Relative Wrist Translation Triples Bimanual Robot Success Rate

For years the promise of training robots directly on human video has run into a specific, mundane obstacle: reconstructing precise 6DoF hand poses from video is noisy, and human fingers bear little kinematic resemblance to parallel robotic grippers. A new preprint on arXiv from Sijin Chen and colleagues proposes a disarmingly simple fix -- stop trying to transfer rotation at all.

The core idea is to define a shared action space using only relative wrist translation within an initial head-camera coordinate frame. Both a human wrist and a robot end-effector move through space; the translation part of that motion can be meaningfully shared without either side having to agree on orientation. The researchers call this the bridging action, and the performance difference is concrete: a model trained with this bridging objective reached a 38.33% overall success rate across 15 bimanual manipulation tasks, compared to 12.50% for an otherwise equivalent model trained without it.

The pre-training dataset assembled for this work runs to roughly 600 hours of human action video -- around 70 hours drawn from EgoDex, around 500 hours of outsourced free-form household manipulation, and around 45 hours of in-lab recordings. Robot co-training adds roughly 72 hours of pick-and-place data across 100 objects. The model itself is approximately 4 billion parameters, built on a Mixture-of-Transformer architecture using flow matching for action generation. The task suite covers microwave operations, drawer handling, mug hanging, cup stacking, straw insertion, and charger unplugging, evaluated across two scenes per task.

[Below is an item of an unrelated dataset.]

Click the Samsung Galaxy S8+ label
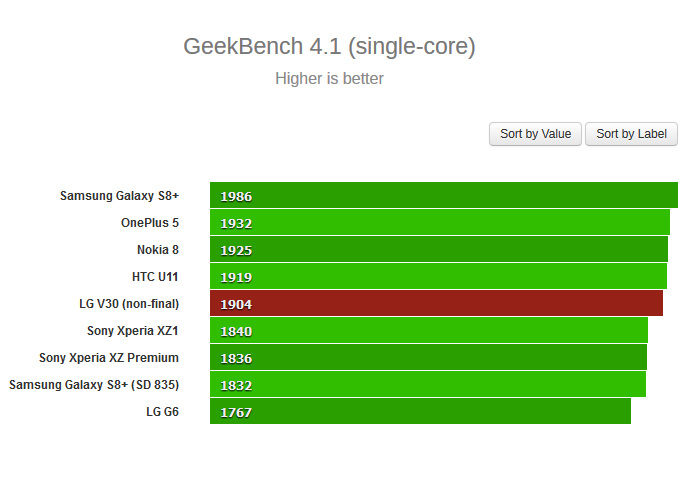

The honest caveat is that tripling the baseline still leaves a majority of attempts failing. The paper also does not address tasks where wrist rotation is the actual operative variable -- screwing a cap, inserting an angled connector -- and it is an open question whether translation-only bridging is sufficient for that class of manipulation. What the source does not give you is a direct comparison against a model trained on equivalent hours of full robot teleoperation, so the remaining performance gap is unquantified.

What the paper does establish is a scaling relationship: performance improves as more human data is added. For teams building bimanual systems on constrained budgets, that is the most actionable finding. The expansion path becomes adding cheap household video rather than proportionally more expensive robot demonstration time.